Parece que pego no pé
(ou seria na “perna manca”?) do ministro da Fazenda, mas, asseguro, trata-se da
mais pura verdade. Penso às vezes que não deveria ser assim, até por gratidão. Eu
começo a me torturar sobre o tema de uma coluna assim que termino de escrever a
anterior; é apenas a presença do ministro que alegra minh’alma com a certeza
que, graças a ele, não me faltará assunto.
No caso, a contribuição
ministerial para a análise desta semana é uma gema em estado bruto. Segundo
ele, o desempenho sofrível da economia (aquele mesmo que ele não previu,
contaminado por um otimismo de fazer o Dr. Pangloss enverdecer de inveja) se
deve a “duas pernas mancas”: o escasso financiamento ao consumo e a fraqueza da
economia internacional.
Isto mostra que,
conforme o esperado, ele ainda não compreendeu a natureza da desaceleração da
economia brasileira e que, portanto, continua tratando a doença com remédios errados.

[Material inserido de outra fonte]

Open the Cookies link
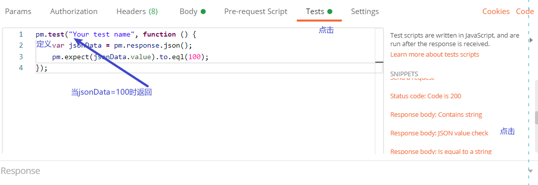 (x=496, y=12)
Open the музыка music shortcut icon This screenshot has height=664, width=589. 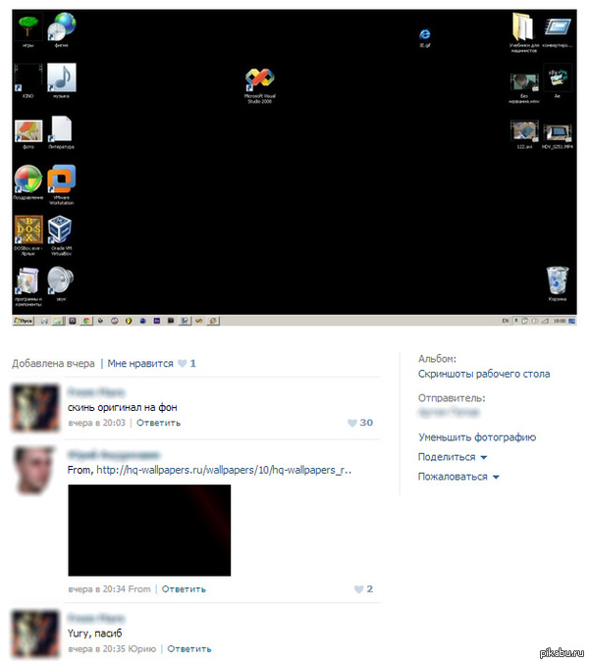pos(61,78)
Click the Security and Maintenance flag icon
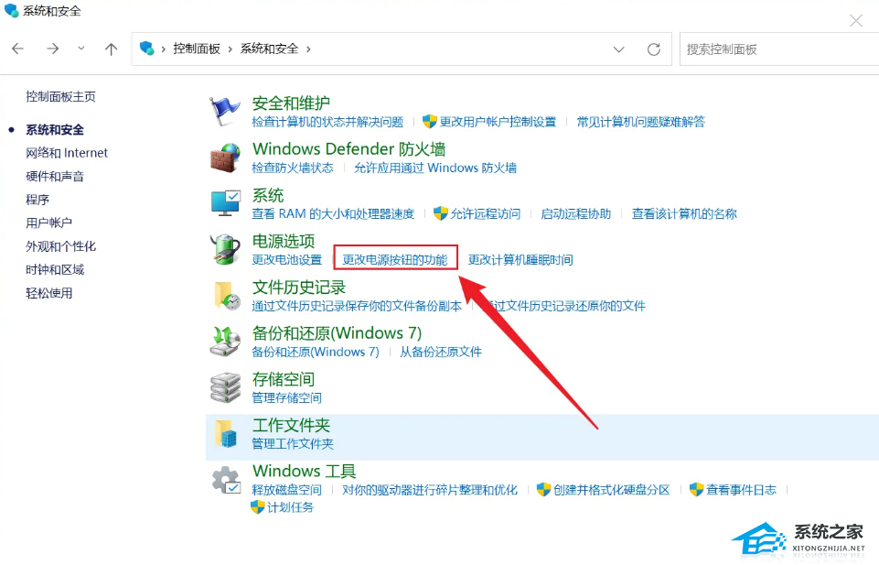The image size is (879, 565). coord(225,108)
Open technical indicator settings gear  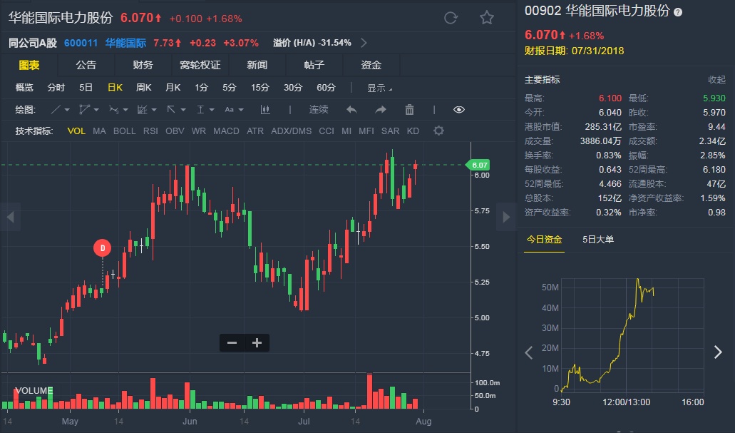tap(438, 131)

Diga-se, aliás, que este deve ser o principal motivo de sua internacionalmente
reconhecida falta de pontaria nas previsões. Se o diagnóstico está equivocado,
só com muita sorte a previsão poderia dar certo.
As ações de política
econômica revelam – até mais do que as inúmeras entrevistas do ministro – que o
governo atribui à insuficiência de demanda os números medíocres de crescimento
observados desde 2011. De fato, medida após medida, o que observamos são novos
estímulos ao consumo, restrições às importações e tentativas canhestras de
ressuscitar o investimento com doses maciças de créditos subsidiados. Pouco, em
contraste, tem sido feito no sentido de buscar aumentar a capacidade produtiva
da economia, em particular no que se refere ao crescimento da produtividade.
No entanto, a um
observador mais atento não há de ter escapado os sinais crescentes de
dificuldades pelo lado da produção. A taxa de desemprego, por exemplo, segue
nos níveis mais baixos de sua (curta) história, pouco abaixo de 5,5%, e o ritmo
anual de geração de empregos, em que pese alguma desaceleração nos últimos
meses, ainda supera a expansão da população em idade ativa.
Mais importante, as
estimativas de aumento da produtividade permanecem muito baixas. Considerando,
por exemplo, que nos 4 trimestres terminados em setembro deste ano o PIB aumentou
2,3% contra aumento de 1,6% do emprego, segundo a Pesquisa Mensal do Emprego, a
produtividade, tomada ao pé da letra, teria crescido apenas 0,6% naquele
período.
Uma estimativa mais
caridosa, cujo foco é na tendência mais do que na observação de alguns poucos
trimestres, sugere números um pouco maiores, na casa de 1% ao ano, mas, ainda
assim, insuficientes para sustentar um ritmo de crescimento mais vigoroso do
que o hoje observado.
Na verdade, visto que
tanto a população em idade ativa quanto a produtividade parecem crescer em
torno de 1% ao ano cada, qualquer crescimento muito superior a 2% ao ano requer
queda adicional do desemprego, o que não era problema há alguns anos, mas hoje,
em face da baixa taxa acima mencionada, passa a ser uma limitação relevante.
Ao perder isto de vista
e insistir nas “pernas mancas” como motivos para nosso crescimento medíocre o
governo produz uma política econômica, agora sim, capenga.
Estímulos à demanda, em
particular pelo aumento do gasto público, quando a oferta se encontra restrita
agravam nossos desequilíbrios. Do lado doméstico aceleram a inflação, contida
apenas a golpes de controle de preços. Do lado externo se traduzem em elevação
do déficit em conta corrente, que este ano deve ultrapassar US$ 80 bilhões
(pouco menos do que 4% do PIB).
A política econômica
hoje em vigor é perfeita para quem precisa escrever semanalmente sobre o
assunto, mas incapaz de recolocar o país na rota do crescimento acelerado e
sustentável. A mudança de rumos é imperativa, ainda que possa atrapalhar minha
vida como colunista, sacrifício que encararia com satisfação.